A number of folks have requested updates to the July 1, 2010, post concerning my lifetime banishment from the Miami-Dade Metrorail.
I’m pleased to report that since I returned to Miami in early September I have been riding said metro unmolested. I have even made a few photographs while riding the metro, though not nearly as many as my friend Carlos Miller, who organized not one but two groups of camera toting defenders of the First Amendment to descend upon Miami’s Douglas Road station wielding enough cameras to make Kim Kardashian blush.
After both Mickey Osterreicher of the National Press Photographers’ Association and Stephen Murray of the Coconut Grove Village Council wrote letters on behalf of Carlos and I, Miami-Dade County Manager George M. Burgess responded in late September that Miami-Dade Transit (MDT) had met with the private security company contracted to patrol the metro and “stressed the right of the public to photograph in common areas of its public facilities. To that end, all contracted security officers have been retrained on the appropriate manner in which to enforce” the relevant Miami-Dade County ordinance 30b-5(2). Mr. Burgess further stated that a copy of the relevant ordinance had been placed “at all MDT Metrorail security kiosks.”
I have compiled the correspondence into the single, chronologically organized PDF above.

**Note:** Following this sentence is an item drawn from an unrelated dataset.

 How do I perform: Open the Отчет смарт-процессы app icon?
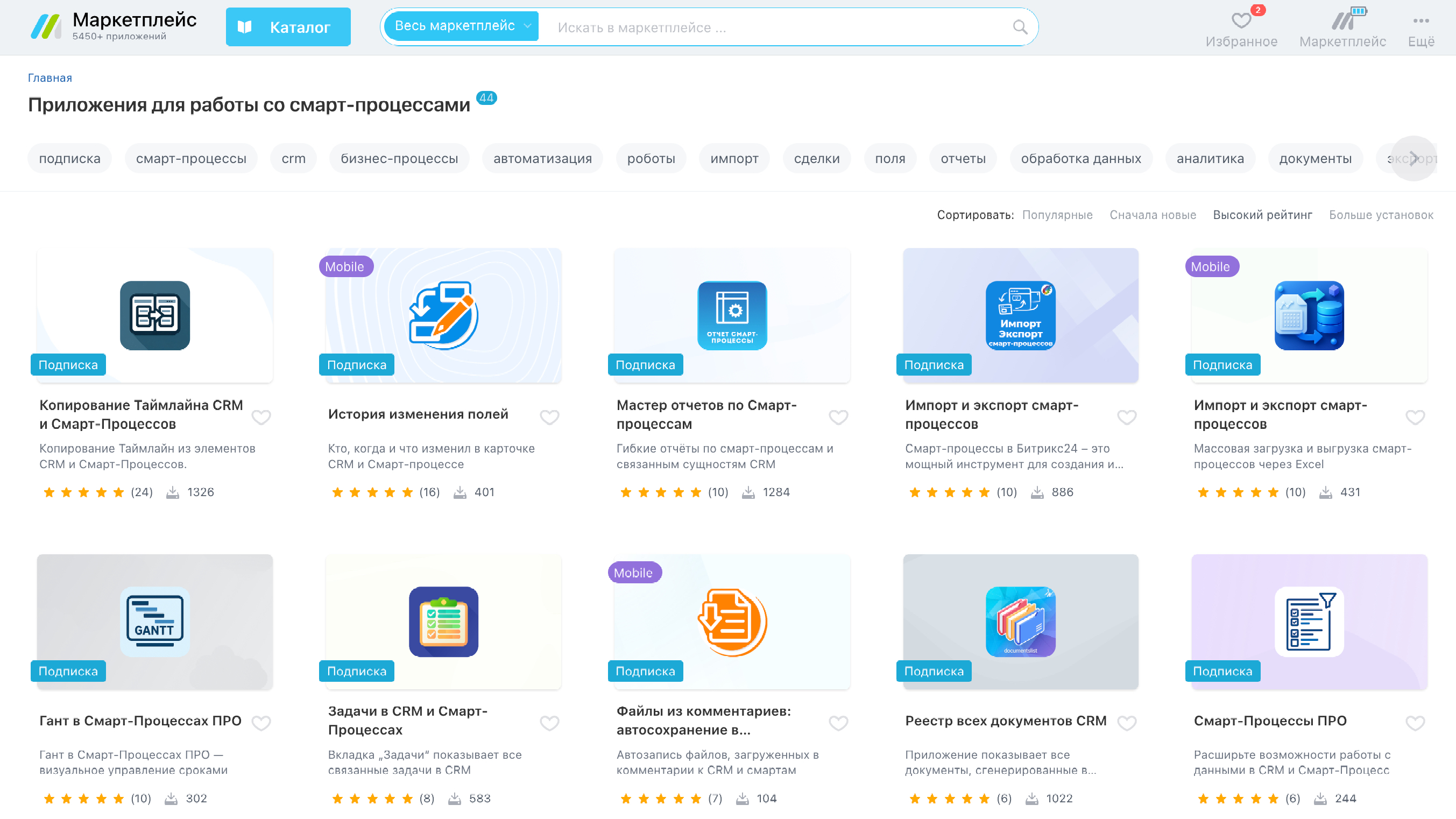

Though I consider this result a victory, I wonder why Miami-Dade County didn’t feel it necessary to retrain the police officers from the various jurisdictions who were also involved in the skirmish. I was more shocked by city/county officers’ ignorance of a law they’re paid to uphold than I was by the behavior of the officers’ rent-a-cop consorts. I suspect that had the real police officers been properly trained in the enforcement of 30b-5(2) the security guards would’ve saluted smartly and snapped, “Sir, yes, sir” once they’d been informed of the error of their ways. A working knowledge of the law by Miami-Dade law enforcement personnel sure would have saved everyone a lot of hassle, that’s for sure.
One final thought as I consider the hell Carlos and I went through because of the “terrorist threat” we posed with our cameras – Though “the powerful bombs recently concealed inside cargo packages and destined for the United States were expertly constructed and unusually sophisticated,” none of the devices involved cameras. Yet while they were constructed using a usually innocuous device that millions of passengers carry aboard the country’s mass transit systems millions of times a day, always without a second thought from any security guard – the lowly cell phone – I’m not holding my breath until an individual carrying a camera is considered less of a terrorist threat than an individual carrying a phone.